México, 11 de julio (Reforma).- Empleadas de la Suprema Corte de Justicia de la Nación, de la Policía Federal y el Poder Judicial de Guerrero denunciaron acoso y hostigamiento en sus labores ante la Relatora Especial de Naciones Unidas sobre la Violencia Contra la Mujer, Rashida Manjoo.
Manjoo acudió a la Suprema Corte para dar una conferencia magistral sobre ley internacional y violencia de género; no obstante, en lugar de preguntas sobre su exposición, se encontró con denuncias.
Una mujer recriminó directamente a Carlos Pérez Vázquez, coordinador de Derechos Humanos de la SCJN, quien era uno de los participantes en la conferencia.
“Soy acosada, hostigada, desde hace año y medio, y trabajo aquí en la Suprema Corte de Justicia de la Nación (…) Ya no puedo trabajar, me toman como la loquita de la oficina: me aislan y me discriminan”, acusó Esther Flores, adscrita al Departamento de Recursos Humanos de la SCJN.
Con la voz entrecortada, contó que había buscado a Pérez Vázquez para pedirle audiencia, pero no había sido recibida hasta el momento, además de que la dependencia no ha hecho caso a sus quejas a pesar de que presentó una queja en la Contraloría.
“A diario les reenvío los correos electrónicos hostigadores, ya no puedo más. Me están haciendo un expediente para, obviamente, correrme”, le dijo a Pérez Vázquez.
Ante el acoso, pidió un cambio de adscripción para conservar el trabajo en el que lleva más de 20 años.
Otra mujer que trabajaba como secretaria proyectista en el Poder Judicial de Guerrero, compartió que fue acosada por un juez federal que le pedía su puesto, aseguró, hasta el grado de poner una demanda en su contra.
Sin embargo, dijo, el juez federal también la demandó por presuntamente desaparecer libros de Gobierno.
“Sufrí demasiado acoso, al grado de perder a mi bebé (cuando) yo tenía tres meses de embarazo. Estuve constantemente acosada por él, al grado de desaparecer los libros de Gobierno. Yo ofrecí pruebas, el fabricó pruebas en mi contra”.
Mientras que su denuncia por acoso fue desechada, la del juez sigue en trámite, lamentó.
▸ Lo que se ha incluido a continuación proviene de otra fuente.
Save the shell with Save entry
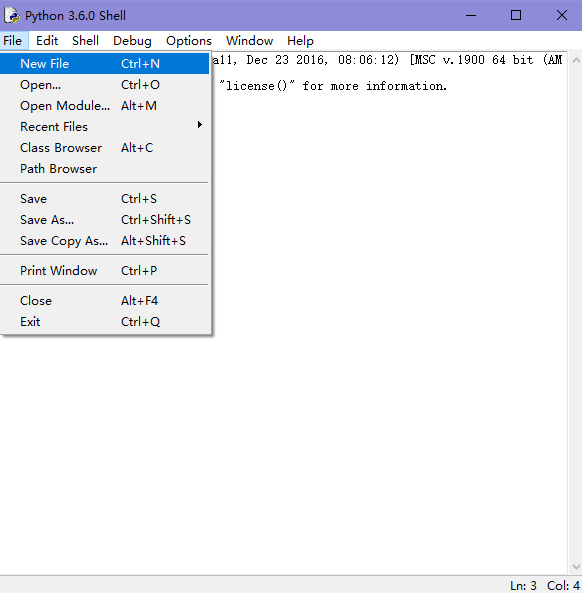This screenshot has width=582, height=593. pyautogui.click(x=104, y=199)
“Yo creo que si en mi País no me escuchan, hay otras instancias. Porque hay muchas otras personas, no sólo yo, dentro de la institución, que están sufriendo acoso sexual, laboral y hostigamiento”, dijo a Manjoo, quien la observaba con asombro.
Después de ella, Griselda Montero, elemento de la División de Fuerzas Federales de la Policía Federal, tomó el micrófono para denunciar que 15 mujeres policías sufren de acoso sexual y laboral por parte de mandos.
Debido al apoyo que brindó a sus compañeras para denunciar e iniciar averiguaciones previas, fue removida de su cargo y actualmente percibe un salario mensual de 100 pesos, aseveró.
Las quejas se presentaron ante la Fiscalía Especializada para los Delitos de Violencia contra las Mujeres y la Trata de Personas (Fevimtra), la CNDH, Inmujeres, y la Unidad de Asuntos Internos de la PF, sin que les dieran solución.
“Esto es un grito que yo hago de desesperación, en el aspecto que no puede seguir esto, y lo digo públicamente: ¡ya basta!”, concluyó ante los aplausos de los presentes.
Ante las denuncias, Pérez Vázquez aseguró que los tribunales federales están abiertos para recibir denuncias contra funcionarios públicos, y que se actuará con debida diligencia para defender a las afectadas.
Por su parte, Manjoo, renuente a comentar sobre las denuncias, recordó que el Estado tiene la obligación de actuar con debida diligencia para proteger a las mujeres víctimas de violencia.